AAMC Comments on CMS Episode Groups Comment Letter

March 4, 2016—The AAMC March 1 submitted a comment letter  to the Centers for Medicare and Medicaid Services (CMS) in response to a request for feedback regarding implementation of episode groups as required under the Medicare Access CHIP Reauthorization Act of 2015 (MACRA, P.L. 114-10).

Beginning in 2019, physicians will either have the option to have their performance assessed under a newly consolidated pay-for-performance program, Merit-based Incentive Payment System (MIPS), or receive incentives for participation in Alternative Payment Models (APMs).

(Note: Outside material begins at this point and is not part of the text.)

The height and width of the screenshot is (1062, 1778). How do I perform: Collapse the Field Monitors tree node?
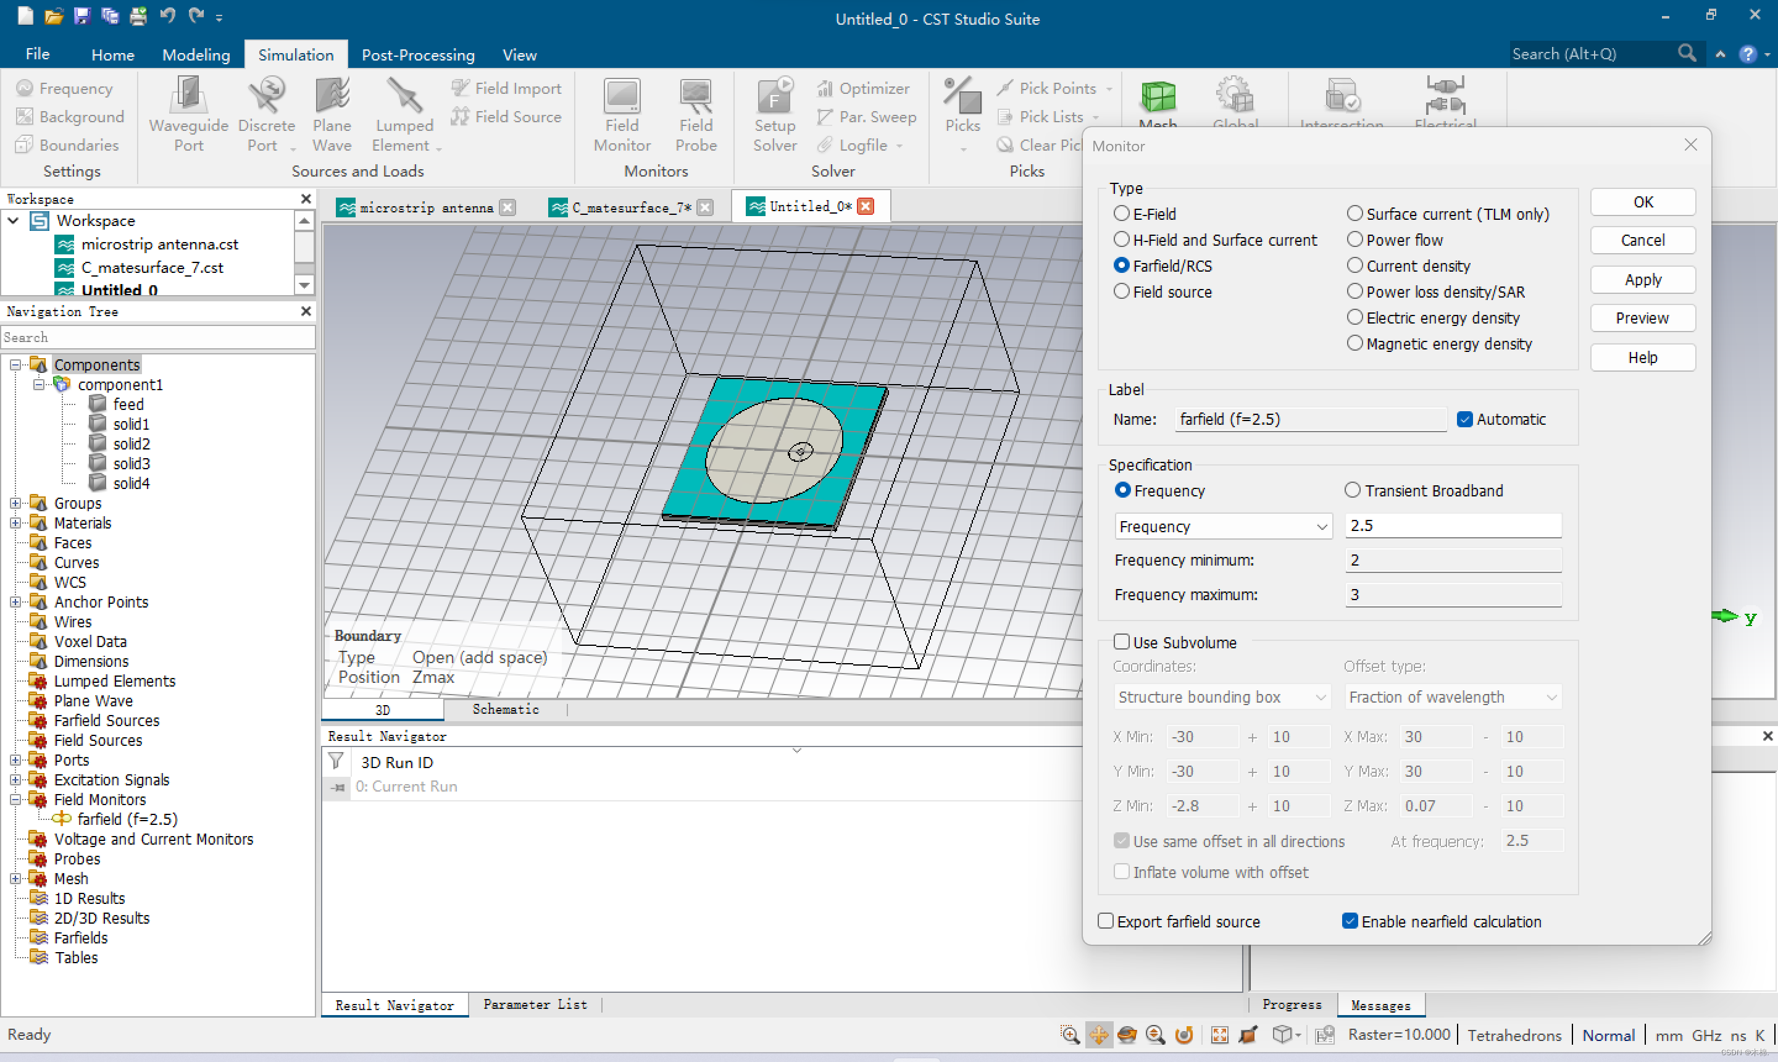[x=15, y=799]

The MIPS will assess performance of eligible professionals in four categories: quality, resource use, meaningful use of certified electronic health record (EHR) technology, and clinical practice improvement activities. MACRA requires CMS to establish care episode and patient condition groups to measure resource use under MIPS and APMs.

The AAMC’s comments include several factors for CMS to consider when identifying specific patient characteristics to classify into care episode and patient condition groups. The association recommends CMS consider the transition from ICD-9 to ICD-10 and notes that CMS needs to provide sufficient time to allow meaningful input from experts on the appropriate ICD 10-CM codes to use in the episode groups.

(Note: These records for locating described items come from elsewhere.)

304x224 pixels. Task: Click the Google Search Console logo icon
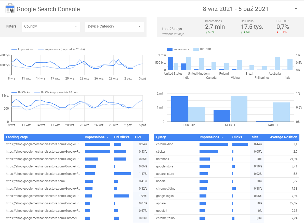[x=10, y=9]

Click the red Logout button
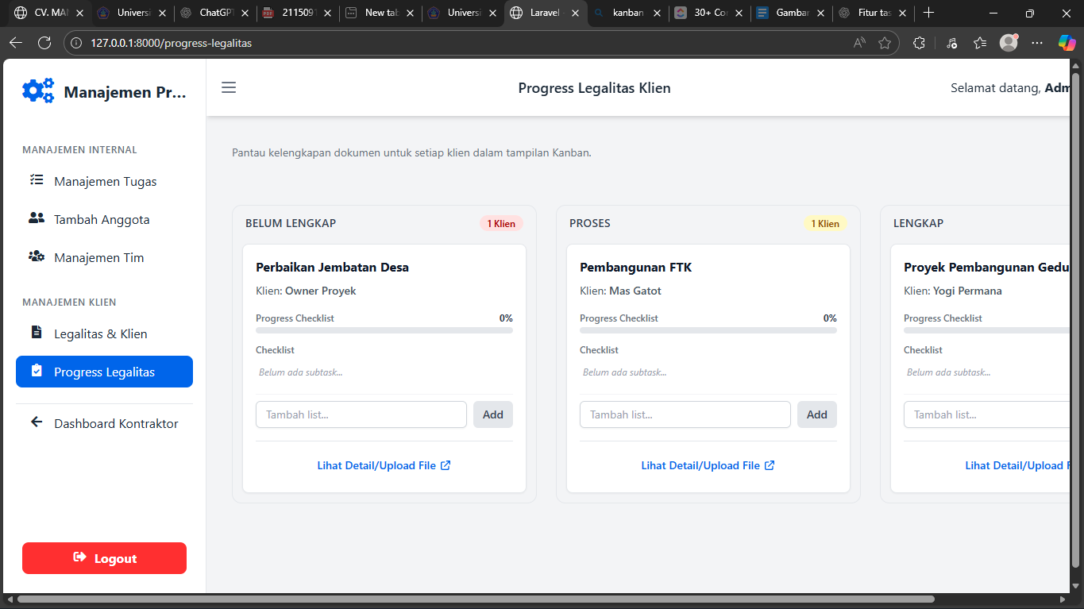[x=104, y=558]
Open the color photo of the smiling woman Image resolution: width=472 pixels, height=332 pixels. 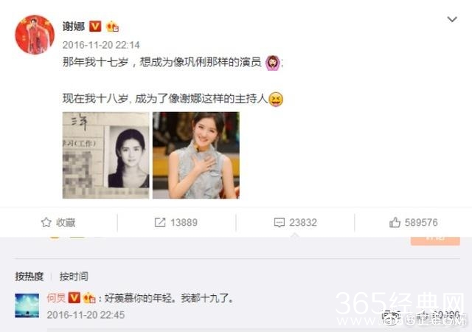[196, 155]
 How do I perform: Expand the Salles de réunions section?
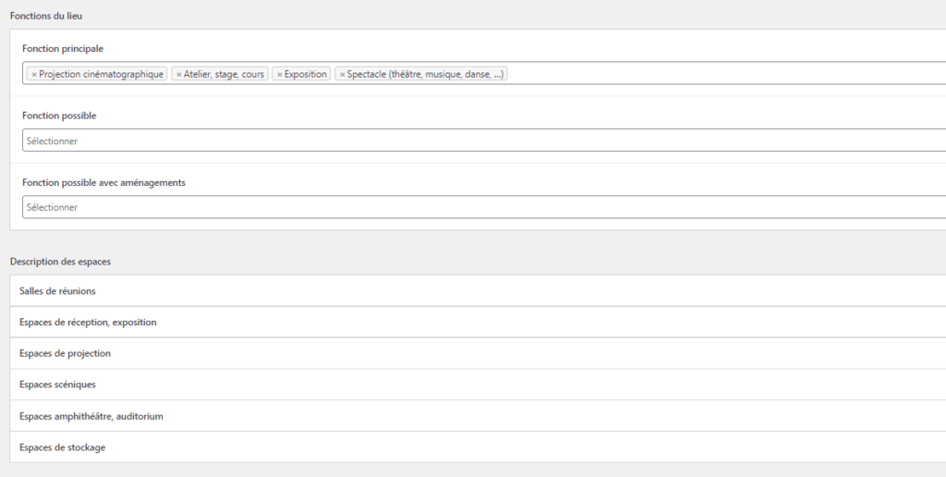click(478, 291)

The letter states that CMS should use appropriate risk adjustment to account for patient characteristics, as variation in patient severity, rates of patient compliance with treatment, socio-demographic status, patient engagement, and patient preferences for treatment approaches must be accounted for when developing episode groups.

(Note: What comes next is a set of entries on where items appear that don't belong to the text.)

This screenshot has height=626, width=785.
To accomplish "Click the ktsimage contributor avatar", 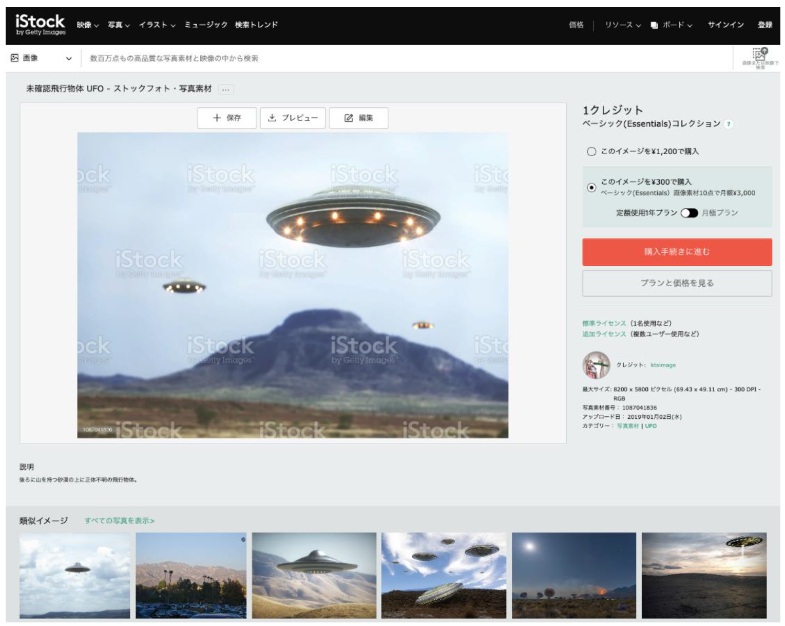I will point(596,365).
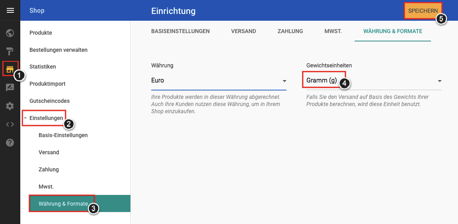Image resolution: width=458 pixels, height=224 pixels.
Task: Click the SPEICHERN save button
Action: 423,11
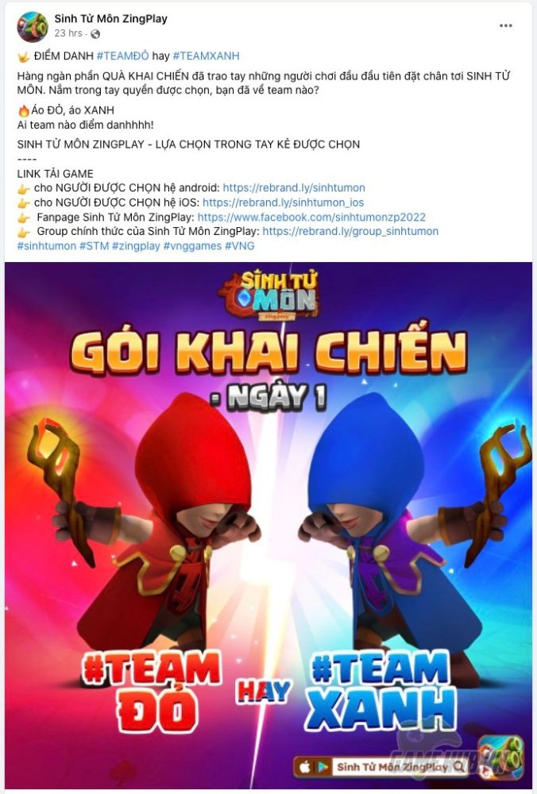Click the #sinhtumon hashtag
This screenshot has width=537, height=794.
click(47, 246)
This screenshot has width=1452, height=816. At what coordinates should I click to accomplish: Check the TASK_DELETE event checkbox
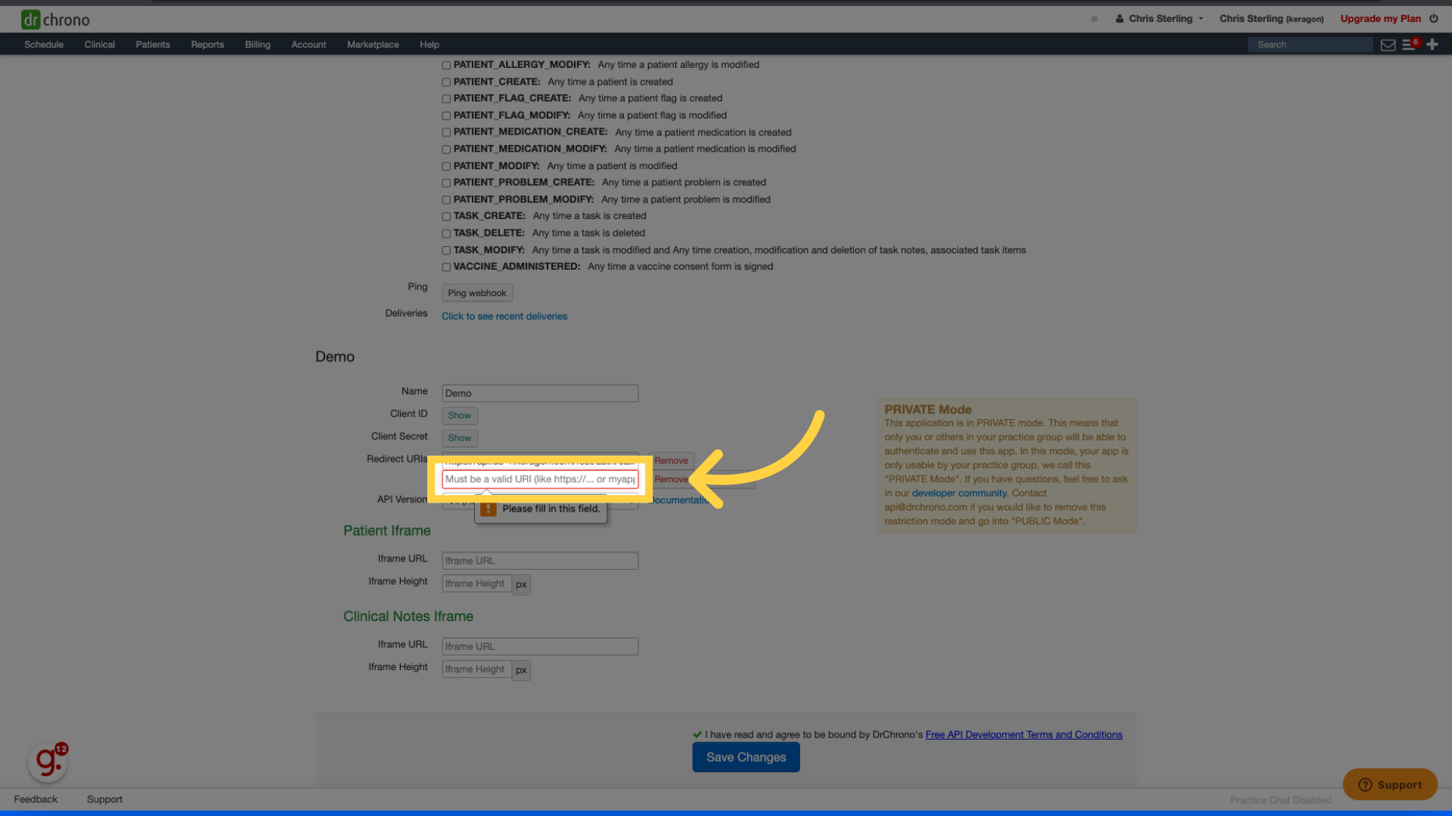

Additionally, the letter urges CMS to align resource use measures with clinical quality measures. According to the AAMC, quality measures under MIPS should be aligned with measures used by other Medicare programs (e.g., Accountable Care Organization programs) and commercial insurers. This will ensure that health care providers are not overwhelmed with administrative burden and contradictory requirements.

Finally, the AAMC suggests CMS should ensure that inpatient add-ons, such as Indirect Medical Education (IME) and Disproportionate payments are removed from episode groups.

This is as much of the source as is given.